## Precalculus (6th Edition) Blitzer

The roots of the polynomial $f\left( x \right)={{x}^{3}}+12{{x}^{2}}+21x+10$ are $\left\{ -1,-10 \right\}$.
Determine values of p and q where p are the factors of the constant in the polynomial and q are the factors of the leading coefficient of the polynomial. $p=\pm 1,\pm 2,\pm 5,\pm 10$ $q=\pm 1$ Calculate $\frac{p}{q}$. $\frac{p}{q}=\pm 1,\pm 2,\pm 5,\pm 10$ According to Descartes’ s rule of signs, the function $f\left( x \right)={{x}^{3}}+12{{x}^{2}}+21x+10$ has zero sign changes.

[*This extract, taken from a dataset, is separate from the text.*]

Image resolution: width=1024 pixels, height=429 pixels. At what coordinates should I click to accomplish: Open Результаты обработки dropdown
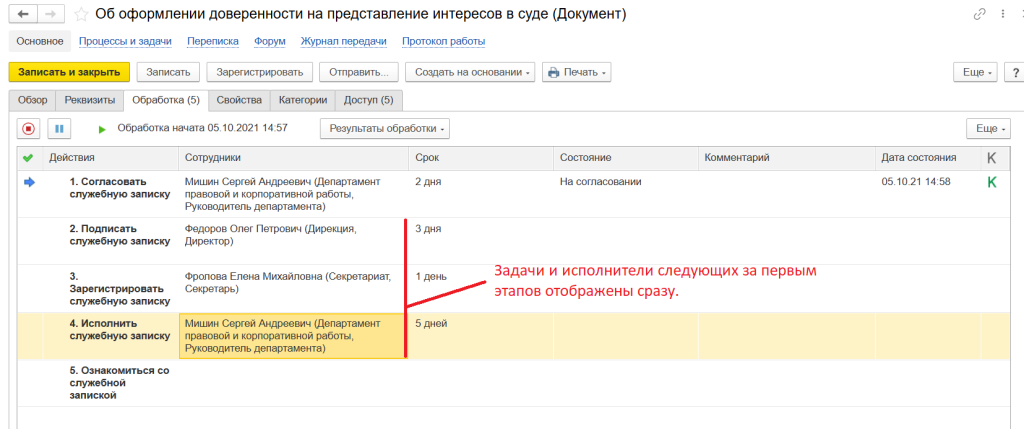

Since the function $f\left( x \right)$ has no variations in sign, the function $f\left( x \right)$ has zero positive real roots. Further, evaluate $f\left( -x \right):$ \begin{align} & f\left( x \right)={{x}^{3}}+12{{x}^{2}}+21x+10 \\ & f\left( -x \right)={{\left( -x \right)}^{3}}+12{{\left( -x \right)}^{2}}+21\left( -x \right)+10 \\ & =-{{x}^{3}}+12{{x}^{2}}-21x+10 \end{align} There are three variations in sign. Thus, there are 3 negative real zeros or $3-2=1$ negative real zero. Test $x=-1$ as a root of the polynomial: \begin{align} & f\left( x \right)={{x}^{3}}+12{{x}^{2}}+21x+10 \\ & f\left( -1 \right)={{\left( -1 \right)}^{3}}+12{{\left( -1 \right)}^{2}}+21\left( -1 \right)+10 \\ & =-1+12-21+10 \\ & =0 \end{align} Therefore $\left( x+1 \right)$ is a factor of the polynomial. Divide the equation $f\left( x \right)$ by $\left( x+1 \right)$: $\frac{{{x}^{3}}+12{{x}^{2}}+21x+10}{x+1}={{x}^{2}}+11x+10$ Thus, the polynomial can be expressed as $f\left( x \right)=\left( x+1 \right)\left( {{x}^{2}}+11x+10 \right)$. Equatethe polynomial equal to zero. \begin{align} & \left( x+1 \right)\left( {{x}^{2}}+11x+10 \right)=0 \\ & \left( x+1 \right)\left( x+1 \right)\left( x+10 \right)=0 \\ & x=-1,-1,-10 \end{align} The solution of the polynomial is $\left\{ -1,-10 \right\}$.